++++ SUPPLIED RECORDS
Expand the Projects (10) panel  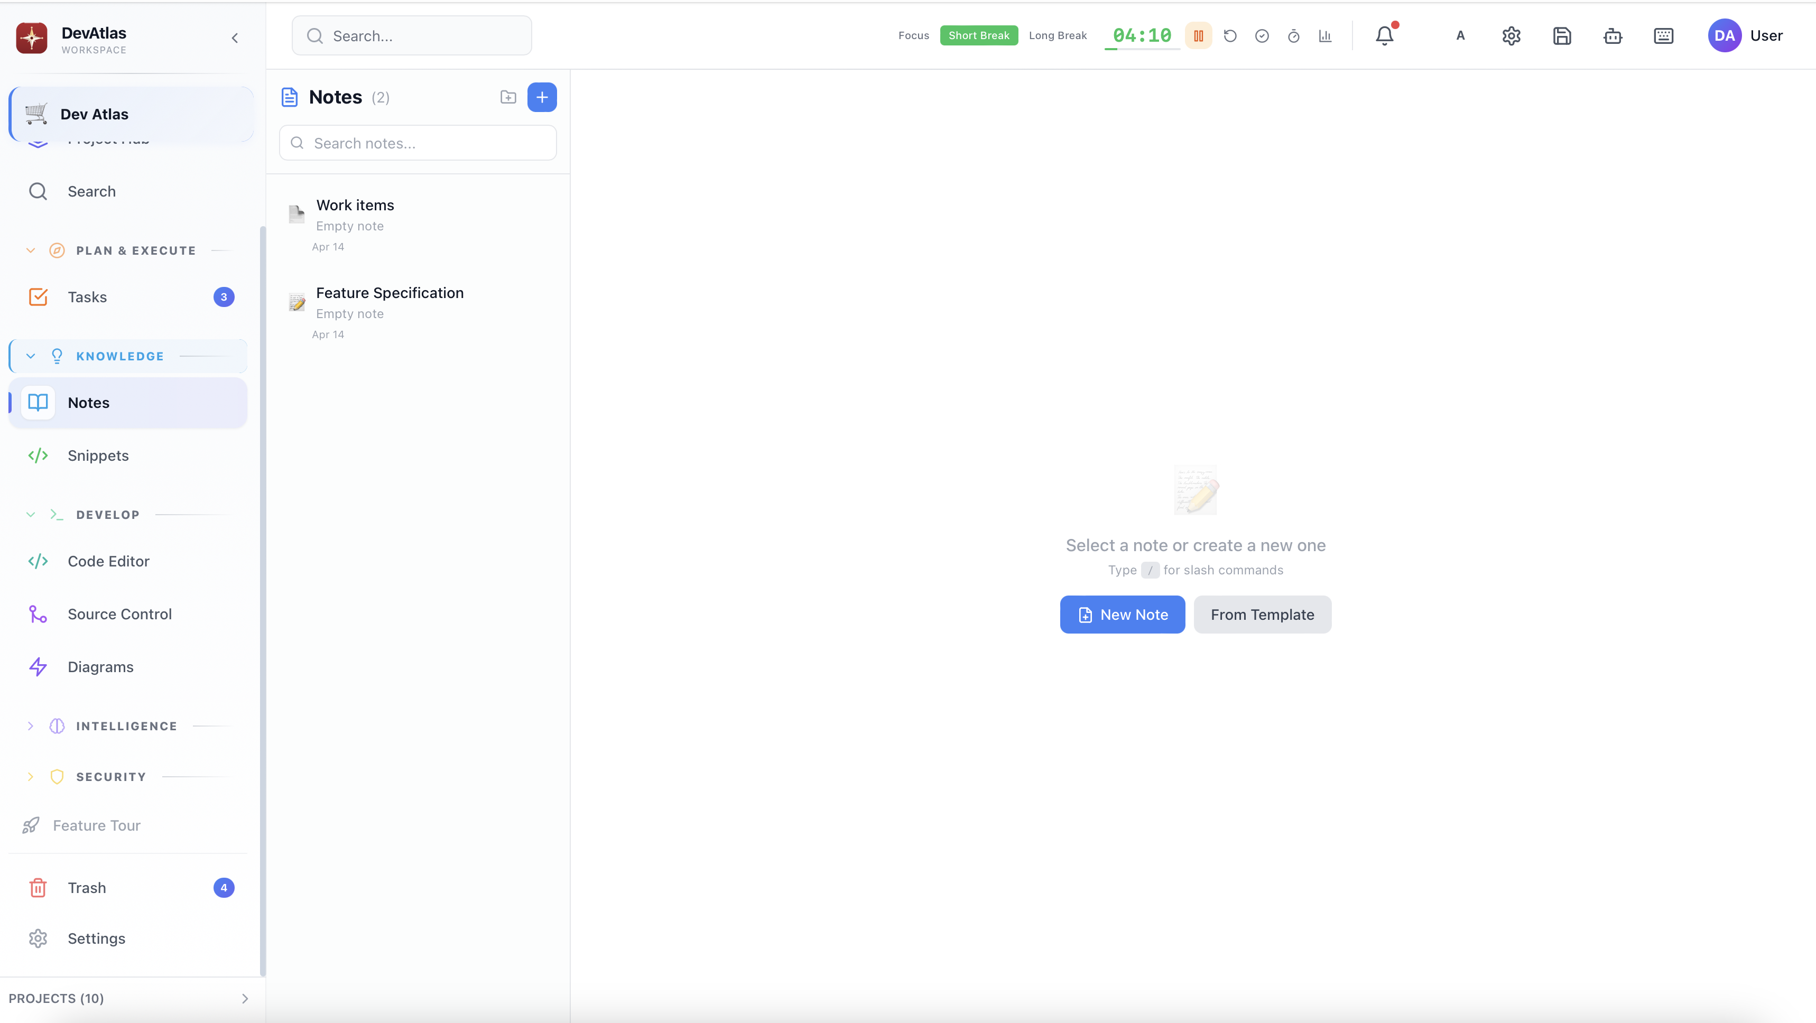245,998
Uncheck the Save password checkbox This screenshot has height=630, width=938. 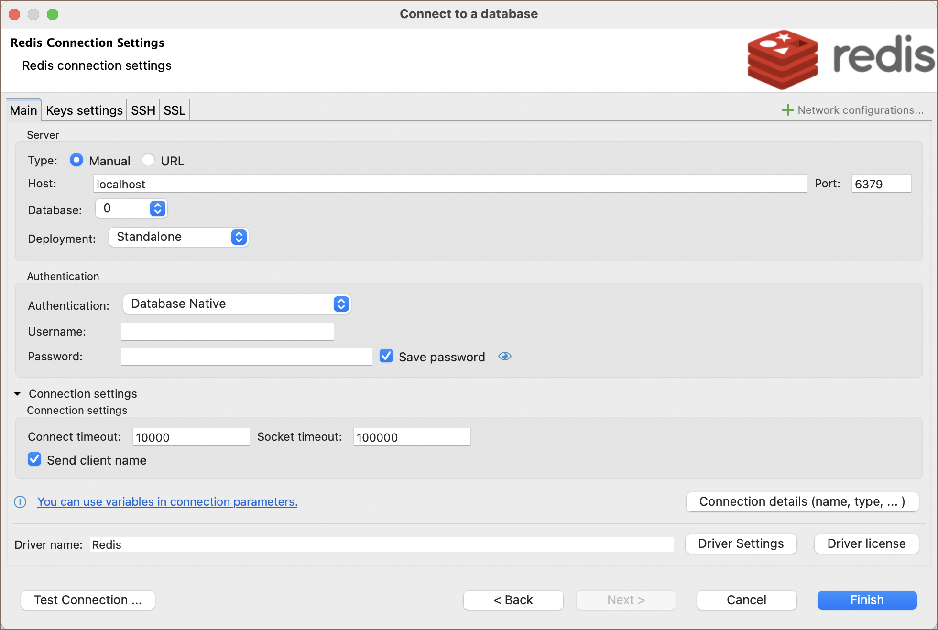386,356
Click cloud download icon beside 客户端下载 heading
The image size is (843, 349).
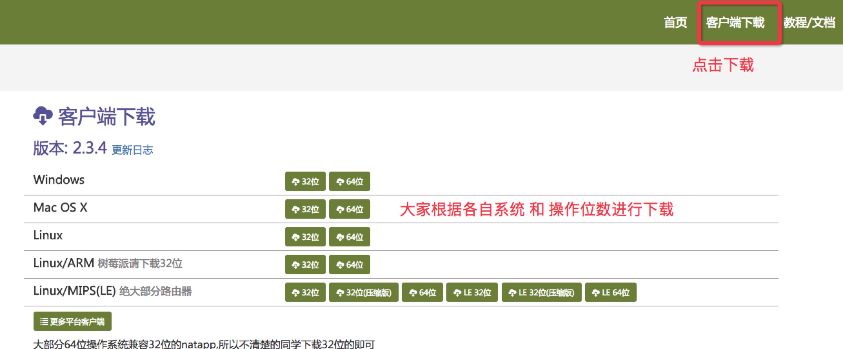pos(43,116)
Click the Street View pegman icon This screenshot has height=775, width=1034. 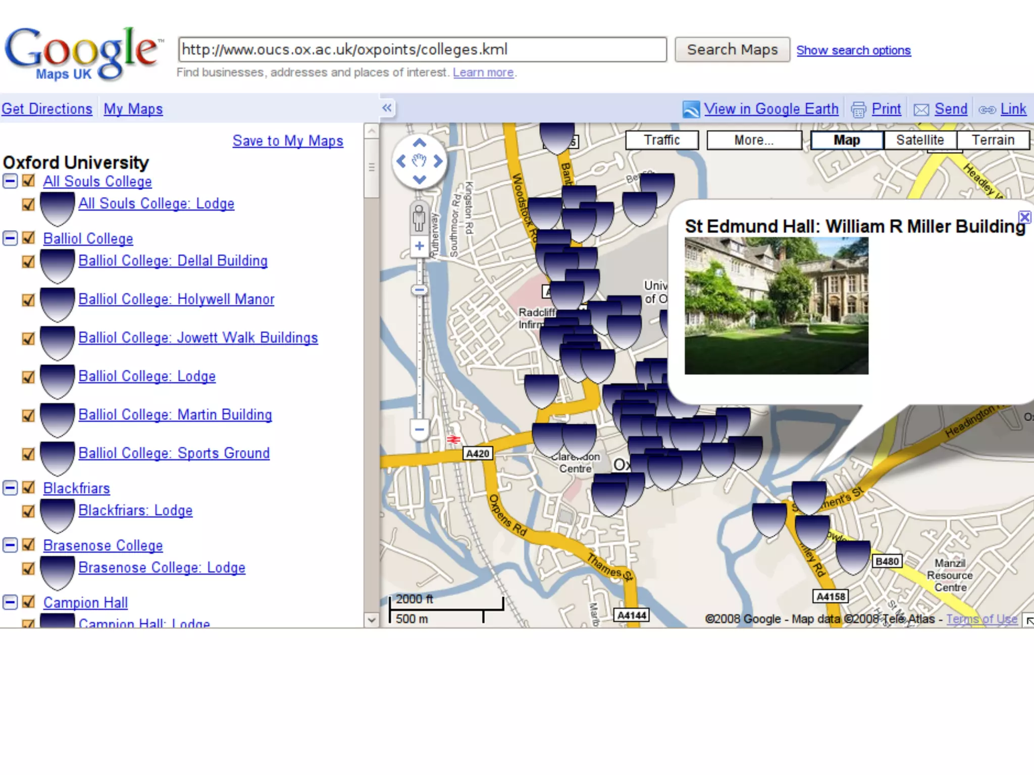(419, 217)
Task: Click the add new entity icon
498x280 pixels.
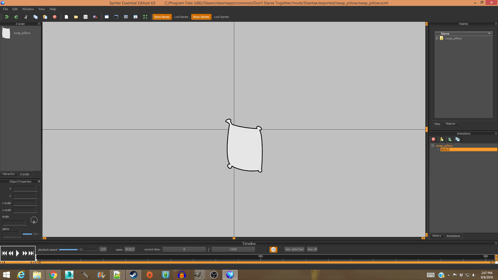Action: tap(441, 139)
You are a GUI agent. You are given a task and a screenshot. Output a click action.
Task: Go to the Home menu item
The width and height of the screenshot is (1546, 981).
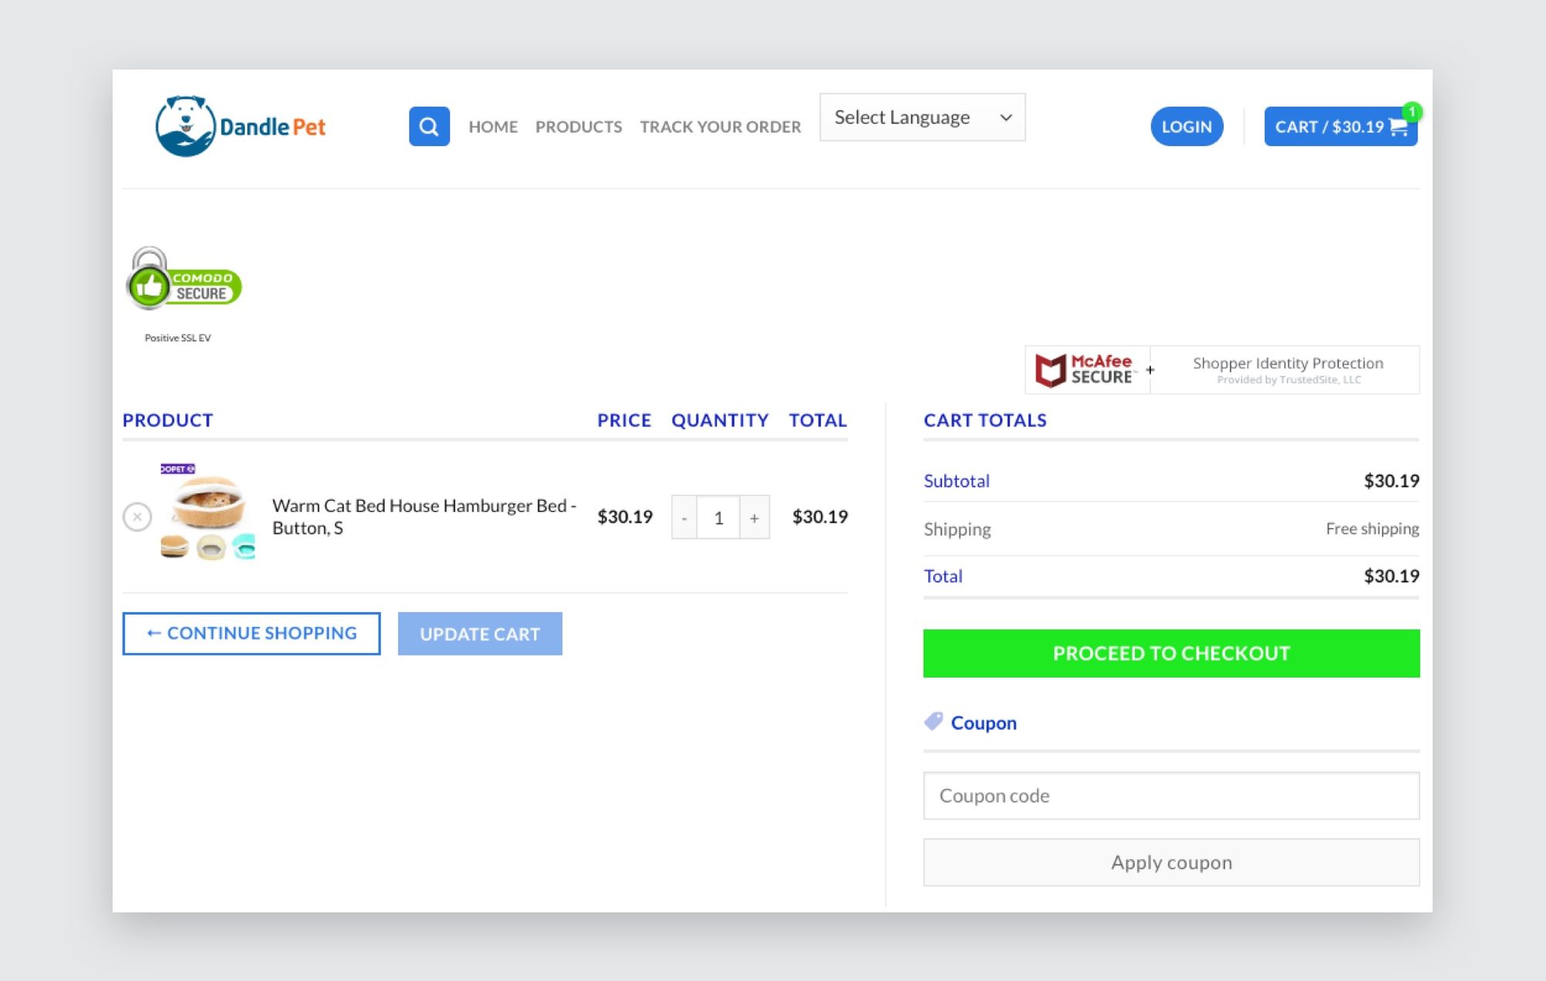493,127
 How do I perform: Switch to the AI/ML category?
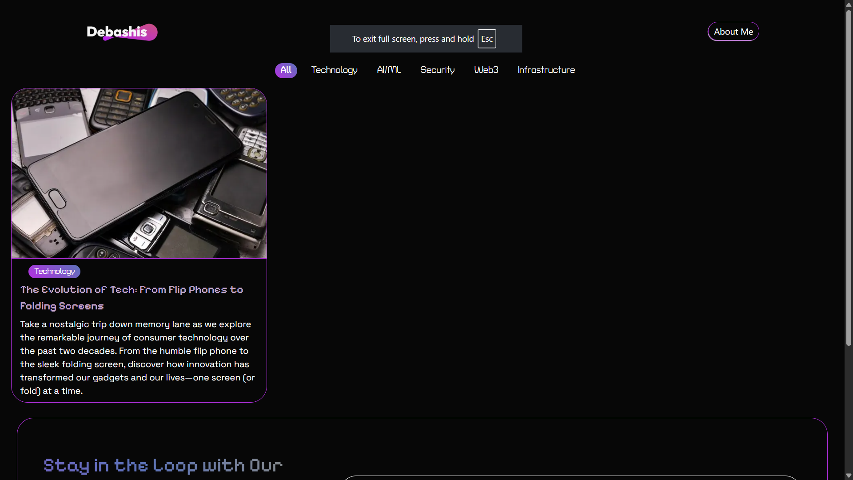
++++++++
◆ PROBLEM DESCRIPTION: Leaving the pictures aside, write out only the lines from the one containing "The width and" through the end of the material, exactly as they stand.

◆ ANSWER TO THE PROBLEM:
The width and height of the screenshot is (1546, 981).
493,127
 How do I perform: Switch to the AI/ML category?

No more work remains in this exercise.